Poseidon supposedly struck
down into rocks

with his trident.

And he produced sea water
out of nowhere.

Not to be outdone, Athena planted
an olive tree near the same spot,

and the Athenian king
who was judging the competition

thought that an olive tree would be
more useful to the Athenians

than sea water,
and so declared her the victor.

From that moment on, Athena
would be the patron deity of Athens.

Today, an olive tree planted in 1917

marks the spot where
Athena's olive tree once stood.

Jutting out of another side
of the building is a porch

supported by columns in the form of
six maidens, known as the Caryatids.

This porch, too, was built
over more sacred royal ground.

We're so used to thinking
of the maidens acting as columns,

but actually they were guardians
of something far more important.

Deep beneath their feet,
deep down in that corner,

the grave, the mythical grave of the
founding king of Athens, Cecrops.

And so these maidens are doing far more
than just holding up the roof above them.
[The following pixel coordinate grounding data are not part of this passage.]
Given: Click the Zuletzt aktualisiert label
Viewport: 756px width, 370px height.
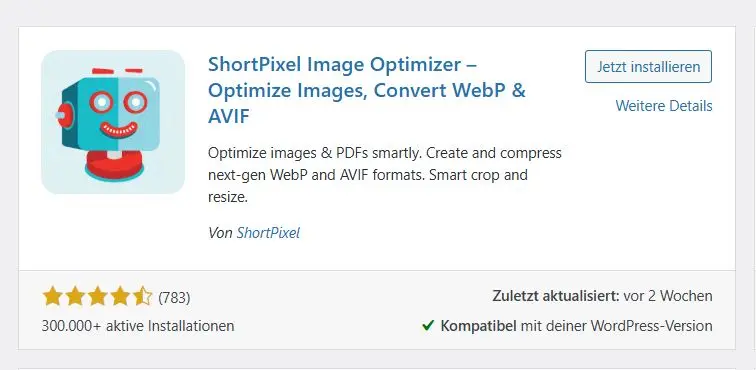Looking at the screenshot, I should [x=556, y=296].
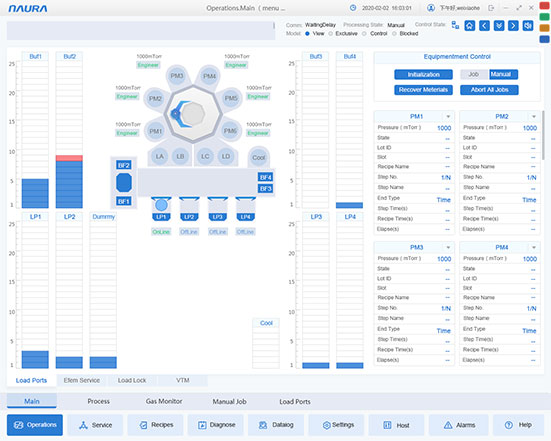Switch to the Load Lock tab
Viewport: 551px width, 441px height.
(132, 380)
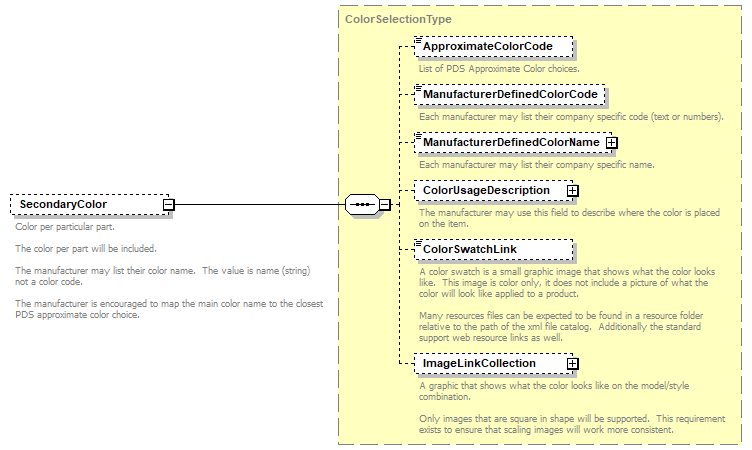Viewport: 752px width, 450px height.
Task: Expand the ManufacturerDefinedColorName element
Action: pos(611,143)
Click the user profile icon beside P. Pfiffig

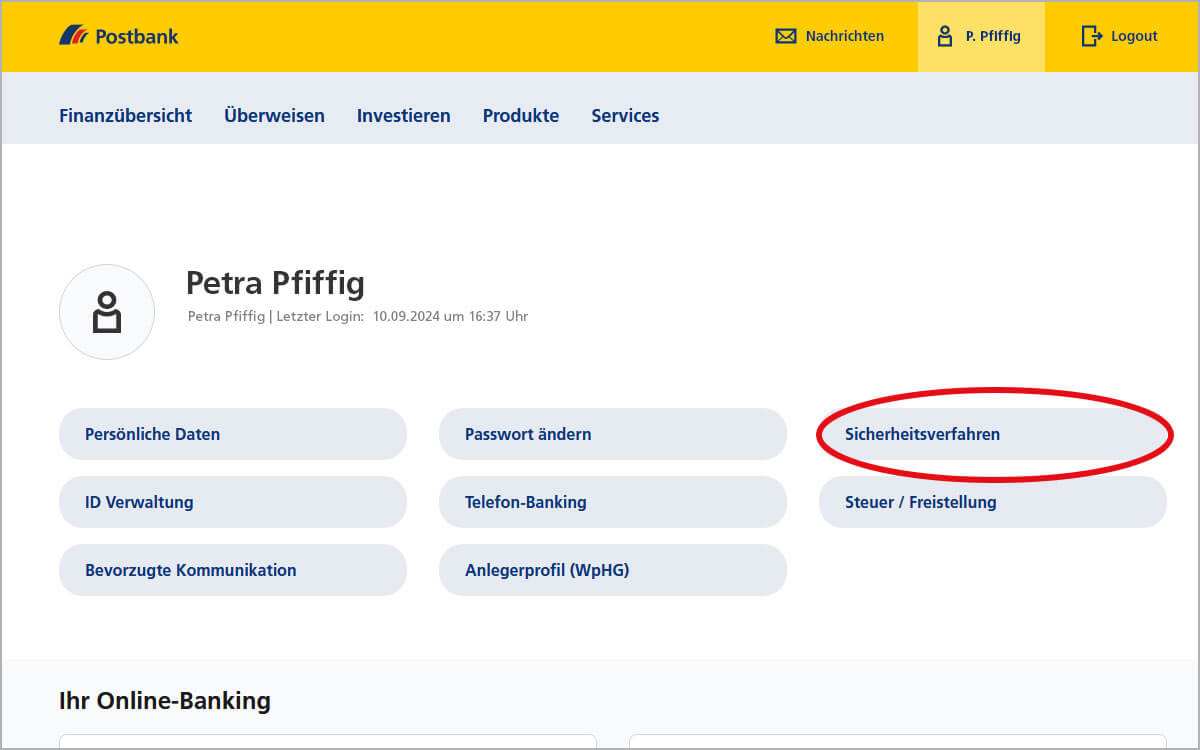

They're there in eternity,

pouring offerings
to this legendary hero.

These buildings on the Acropolis

have become enduring symbols of the city
that gave the world democracy.

But to Athenians, these were
sacred places for religious worship.

The political heart of their city
lies elsewhere.

Sitting just below the Acropolis
is a hill called the Pnyx,

and it's my favourite place in Athens.

Athenian citizens assembled
on this hillside to hear speeches

and cast their votes,
and if anywhere can lay claim to being

the world's first democratic
meeting place, then this is it.

But this wasn't democracy
as we know it.

Only Athenian men
were classed as citizens.

There were no votes for women,
nor for Athens' vast workforce of slaves.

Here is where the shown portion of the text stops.